Stored records:
+ + + +

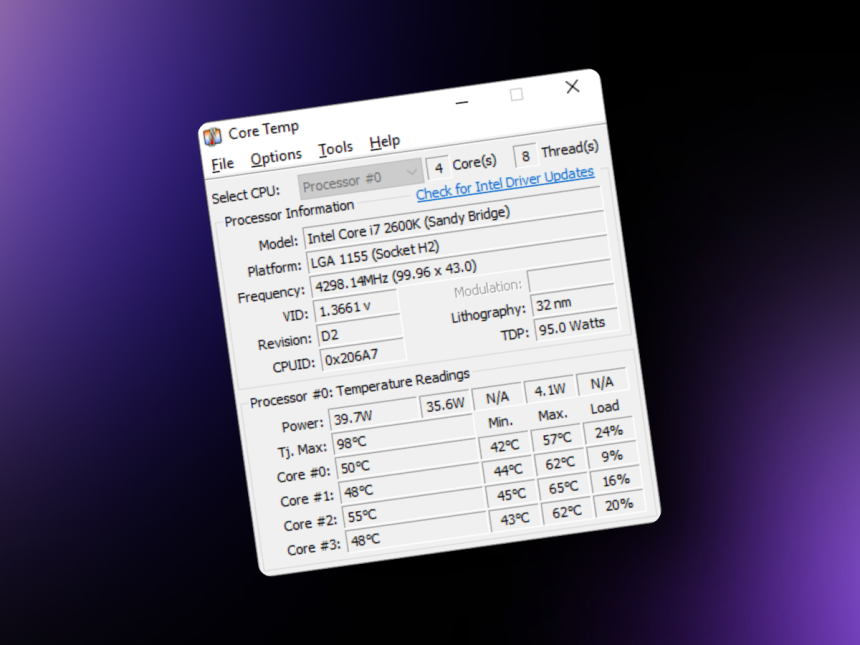This screenshot has width=860, height=645.
Task: Open the File menu
Action: [x=222, y=163]
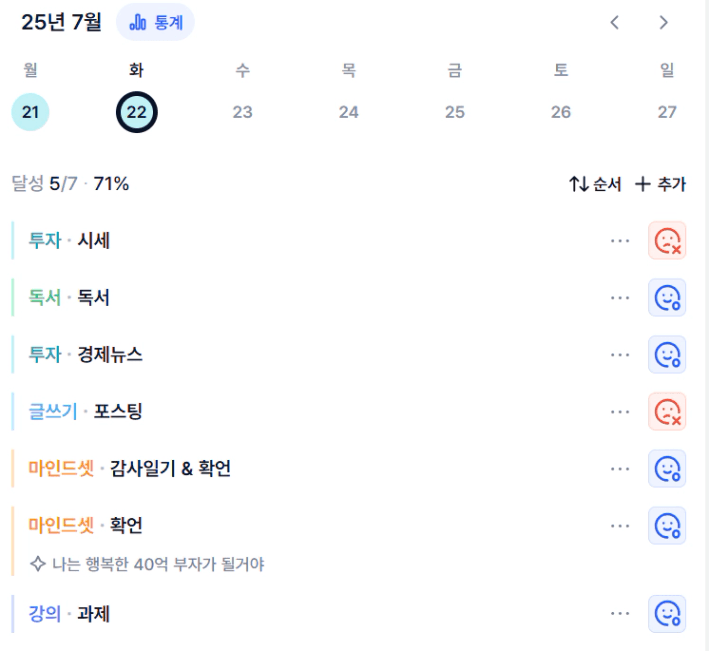
Task: Open 순서 sort order button
Action: [x=595, y=184]
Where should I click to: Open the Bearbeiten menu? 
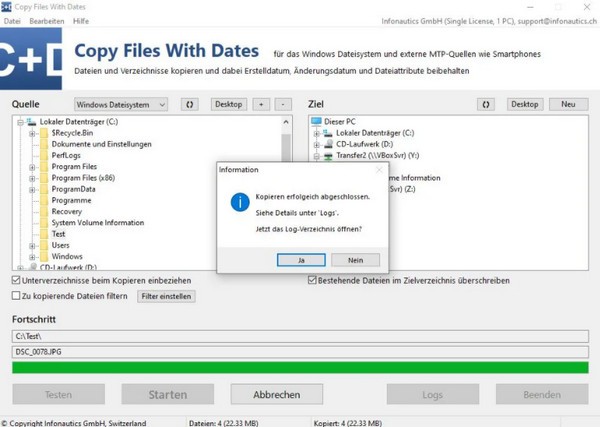[47, 21]
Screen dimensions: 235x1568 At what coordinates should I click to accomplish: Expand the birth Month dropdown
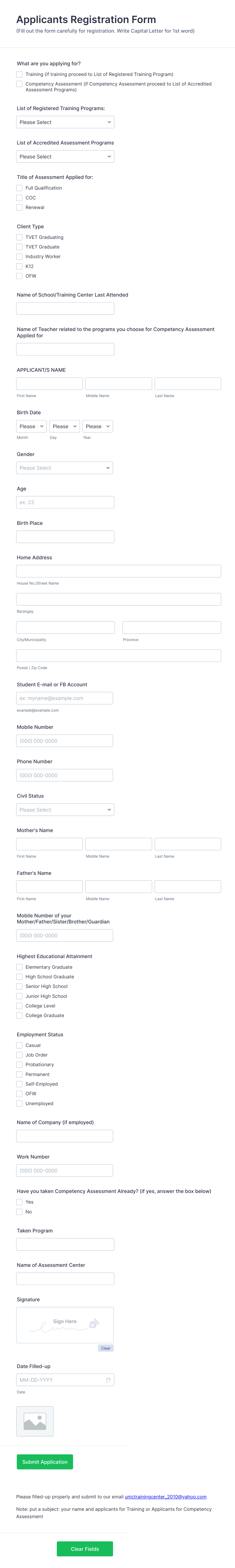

+ + + +

Task prompt: Reproduce exactly and only the lines from the line that contains "Where should I" to the end of the data above, both ends included. No pictures go in the copy.

Solution to this task:
Where should I click to: Open the Bearbeiten menu? 
[47, 21]
Screen dimensions: 235x1568 At what coordinates should I click to accomplish: Expand the birth Month dropdown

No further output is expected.